Hi,
On 2020-01-19 09:52:21 +1300, Thomas Munro wrote:
> On Sun, Jan 19, 2020 at 3:08 AM Justin Pryzby <pryzby@telsasoft.com> wrote:
> > As I understand, the first thing that happens syncing every file in the data
> > dir, like in initdb --sync. These instances were both 5+TB on zfs, with
> > compression, so that's slow, but tolerable, and at least understandable, and
> > with visible progress in ps.
> >
> > The 2nd stage replays WAL. strace show's it's occasionally running
> > sync_file_range, and I think recovery might've been several times faster if
> > we'd just dumped the data at the OS ASAP, fsync once per file. In fact, I've
> > just kill -9 the recovery process and edited the config to disable this lest it
> > spend all night in recovery.
>
> Does sync_file_range() even do anything for non-mmap'd files on ZFS?
Good point.

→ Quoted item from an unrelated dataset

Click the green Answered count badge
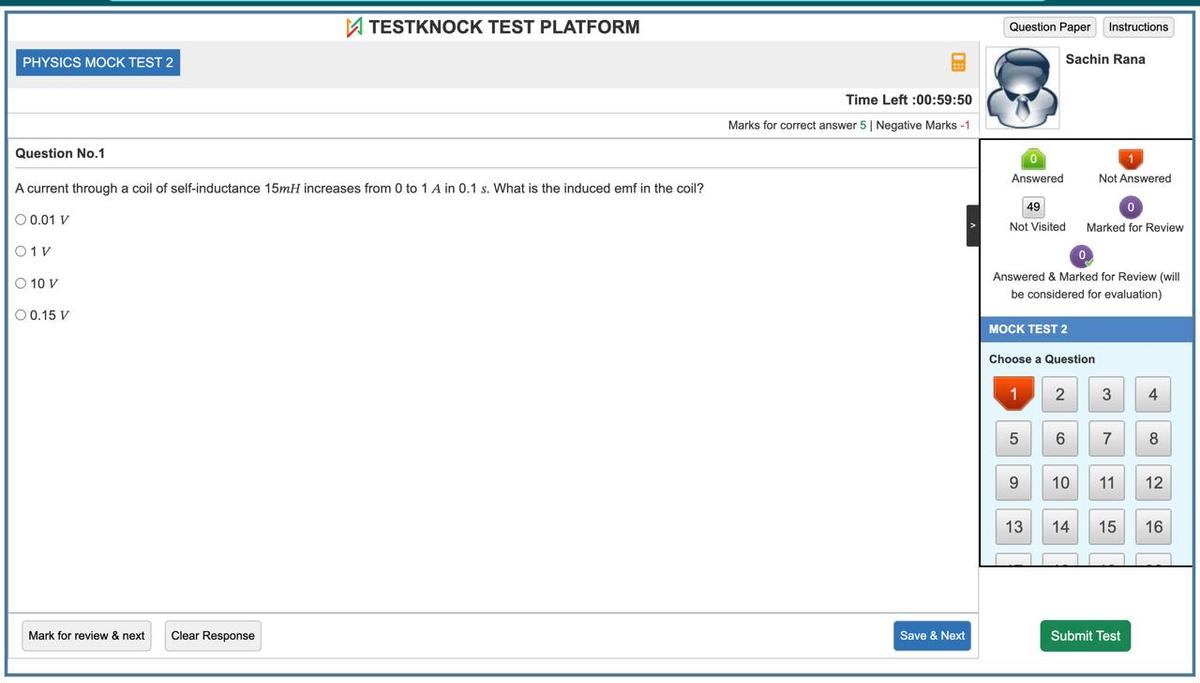The image size is (1200, 683). (1033, 158)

Next time it might be worthwhile to use strace -T to see
whether the sync_file_range calls actually take meaningful time.
> Non-mmap'd ZFS data is not in the Linux page cache, and I think
> sync_file_range() works at that level. At a guess, there'd need to be
> a new VFS file_operation so that ZFS could get a callback to handle
> data in its ARC.
Yea, it requires the pages to be in the pagecache to do anything:
int sync_file_range(struct file *file, loff_t offset, loff_t nbytes,
unsigned int flags)
{
...
if (flags & SYNC_FILE_RANGE_WRITE) {
int sync_mode = WB_SYNC_NONE;
if ((flags & SYNC_FILE_RANGE_WRITE_AND_WAIT) ==
SYNC_FILE_RANGE_WRITE_AND_WAIT)
sync_mode = WB_SYNC_ALL;
ret = __filemap_fdatawrite_range(mapping, offset, endbyte,
sync_mode);
if (ret < 0)
goto out;
}
and then
int __filemap_fdatawrite_range(struct address_space *mapping, loff_t start,
loff_t end, int sync_mode)
{
int ret;
struct writeback_control wbc = {
.sync_mode = sync_mode,
.nr_to_write = LONG_MAX,
.range_start = start,
.range_end = end,
};
if (!mapping_cap_writeback_dirty(mapping) ||
!mapping_tagged(mapping, PAGECACHE_TAG_DIRTY))
return 0;
which means that if there's no pages in the pagecache for the relevant
range, it'll just finish here. *Iff* there are some, say because
something else mmap()ed a section, it'd potentially call into
address_space->writepages() callback. So it's possible to emulate
enough state for ZFS or such to still get sync_file_range() call into it
(by setting up a pseudo map tagged as dirty), but it's not really the
normal path.
Greetings,
Andres Freund